The river Ganga by Hetal Mistry
May 8 — June 24, 2017 The Dharma in the 21st Century exhibition features works of artists of the Indian diaspora and will raise funds to support the Clean Ganga Fund, an Indian national effort to save the endangered holy river. This exhibition is curated by Hetal Mistry.
The Opening reception will be held on May 21, 2017 from 4 – 6 pm and feature artist talks, a presentation, and more.
Artists were invited to submit work that explores and interprets what Dharma means to them in the 21st century. Dharma has multiple meanings in Hindu, Buddhist, Sikh and Jain traditions, and is a topic of interest worldwide. Perhaps the simplest interpretation is living a life that embodies Satya (truth), Tapa (persistence), Pavitrata (purity), and Daya (compassion). This exhibition seeks to exhibit art that will reflect the personal, inspirational and introspective journey of self as experienced by artists whose cultural upbringing is informed by this philosophy.
The river Ganga, symbolizing India’s spiritual heritage, is also home to a rich ecosystem containing numerous species of fish and amphibians. With the growth in population and the increase in commerce along its banks, countless industries dump untreated waste products into the river. To stem the degradation of the river’s eco-system, the Government of India established the Integrated Ganga Conservation Mission, called Namami Gange, to rejuvenate and restore the waters of the holy river. Given the massive scope of the project, the Clean Ganga Fund has been set up to accept tax-exempt donations from both local and non-residents to support the national effort of cleaning the river
CURATOR: Hetal Mistry (B.F.A), holds a BFA degree and is an accomplished artist in Princeton, New Jersey. She has had the opportunity to create her renditions of some of the historical sites in Princeton including The Miller Chapel. Her solo exhibits at Erdman Art Gallery at Princeton Theological Seminary and Lambertville have been well received by the media. Hetal has had the opportunity to exhibit at the Artexpo in New York and internationally in India.

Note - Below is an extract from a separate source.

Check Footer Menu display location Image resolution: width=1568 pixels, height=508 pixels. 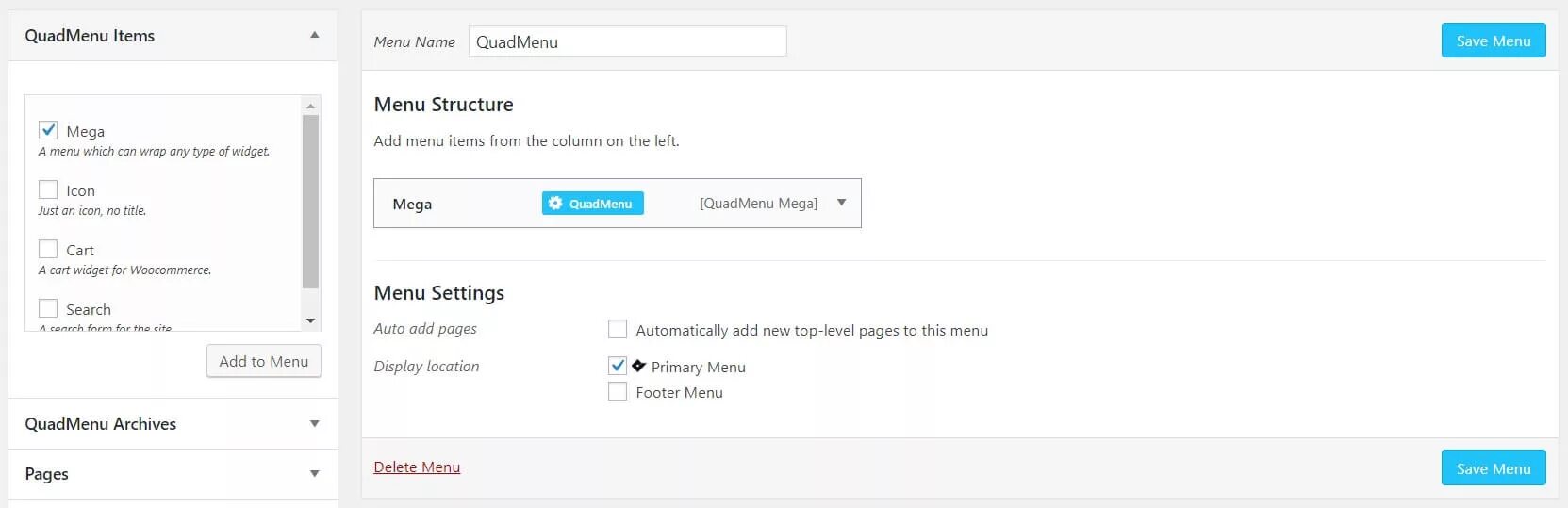(x=618, y=391)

Hetal’s recent trip to India included visiting the oldest living city of Varansi through which the holy Ganga river flows. She witnessed the evening prayers on the banks of the river that have been performed for thousands of years. It was truly an enlightening experience which inspired her to explore Dharma in the modern context. Her prayer is that future generations to come should get the same chance to experience this holy river and all that it has to offer.